- **Your task**: Repeat the listing beneath this line exactly, keeping every character.

#### Material to process ####

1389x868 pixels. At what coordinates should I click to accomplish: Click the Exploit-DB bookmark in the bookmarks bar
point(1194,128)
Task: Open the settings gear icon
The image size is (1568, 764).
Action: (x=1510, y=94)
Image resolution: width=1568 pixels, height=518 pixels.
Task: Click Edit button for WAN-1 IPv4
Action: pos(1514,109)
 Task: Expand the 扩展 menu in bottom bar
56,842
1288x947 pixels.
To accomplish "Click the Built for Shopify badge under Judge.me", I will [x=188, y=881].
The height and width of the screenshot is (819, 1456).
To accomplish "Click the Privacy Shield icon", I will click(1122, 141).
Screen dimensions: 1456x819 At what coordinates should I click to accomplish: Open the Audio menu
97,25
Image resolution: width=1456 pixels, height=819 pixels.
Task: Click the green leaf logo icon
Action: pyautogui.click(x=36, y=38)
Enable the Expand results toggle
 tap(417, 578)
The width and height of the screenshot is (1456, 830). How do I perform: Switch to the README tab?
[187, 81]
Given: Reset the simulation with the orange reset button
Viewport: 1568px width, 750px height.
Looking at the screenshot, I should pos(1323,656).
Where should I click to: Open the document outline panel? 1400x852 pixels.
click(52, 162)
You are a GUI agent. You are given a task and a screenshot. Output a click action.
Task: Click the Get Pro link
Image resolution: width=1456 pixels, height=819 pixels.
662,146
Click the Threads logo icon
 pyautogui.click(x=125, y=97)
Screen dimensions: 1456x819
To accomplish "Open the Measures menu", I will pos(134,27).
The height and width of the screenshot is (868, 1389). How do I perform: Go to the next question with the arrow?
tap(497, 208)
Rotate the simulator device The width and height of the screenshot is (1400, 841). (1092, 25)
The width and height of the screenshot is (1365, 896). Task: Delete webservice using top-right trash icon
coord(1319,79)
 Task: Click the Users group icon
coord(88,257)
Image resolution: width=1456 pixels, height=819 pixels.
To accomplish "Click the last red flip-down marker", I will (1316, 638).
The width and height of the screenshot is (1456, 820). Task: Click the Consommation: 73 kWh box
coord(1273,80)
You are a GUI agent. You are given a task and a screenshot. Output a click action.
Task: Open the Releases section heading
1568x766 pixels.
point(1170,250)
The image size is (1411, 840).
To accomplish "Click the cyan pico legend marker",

####

- **The answer**:
1389x868 pixels. At what coordinates should I click to accomplish: Click the Exploit-DB bookmark in the bookmarks bar
point(1194,128)
Task: Open the settings gear icon
The image size is (1568, 764).
Action: (x=1510, y=94)
Image resolution: width=1568 pixels, height=518 pixels.
Task: Click Edit button for WAN-1 IPv4
Action: pos(1514,109)
 Task: Expand the 扩展 menu in bottom bar
56,842
1288x947 pixels.
To accomplish "Click the Built for Shopify badge under Judge.me", I will [x=188, y=881].
The height and width of the screenshot is (819, 1456).
To accomplish "Click the Privacy Shield icon", I will click(1122, 141).
Screen dimensions: 1456x819 At what coordinates should I click to accomplish: Open the Audio menu
97,25
Image resolution: width=1456 pixels, height=819 pixels.
Task: Click the green leaf logo icon
Action: pyautogui.click(x=36, y=38)
Enable the Expand results toggle
 tap(417, 578)
The width and height of the screenshot is (1456, 830). How do I perform: Switch to the README tab?
[187, 81]
Given: Reset the simulation with the orange reset button
Viewport: 1568px width, 750px height.
Looking at the screenshot, I should pos(1323,656).
Where should I click to: Open the document outline panel? 1400x852 pixels.
click(52, 162)
You are a GUI agent. You are given a task and a screenshot. Output a click action.
Task: Click the Get Pro link
Image resolution: width=1456 pixels, height=819 pixels.
662,146
Click the Threads logo icon
 pyautogui.click(x=125, y=97)
Screen dimensions: 1456x819
To accomplish "Open the Measures menu", I will pos(134,27).
The height and width of the screenshot is (868, 1389). How do I perform: Go to the next question with the arrow?
tap(497, 208)
Rotate the simulator device The width and height of the screenshot is (1400, 841). (1092, 25)
The width and height of the screenshot is (1365, 896). Task: Delete webservice using top-right trash icon
coord(1319,79)
 Task: Click the Users group icon
coord(88,257)
Image resolution: width=1456 pixels, height=819 pixels.
To accomplish "Click the last red flip-down marker", I will (1316, 638).
The width and height of the screenshot is (1456, 820). Task: Click the Consommation: 73 kWh box
coord(1273,80)
You are a GUI agent. You are given a task and a screenshot. Output a click action.
Task: Open the Releases section heading
1568x766 pixels.
point(1170,250)
The image size is (1411, 840).
To accomplish "Click the cyan pico legend marker",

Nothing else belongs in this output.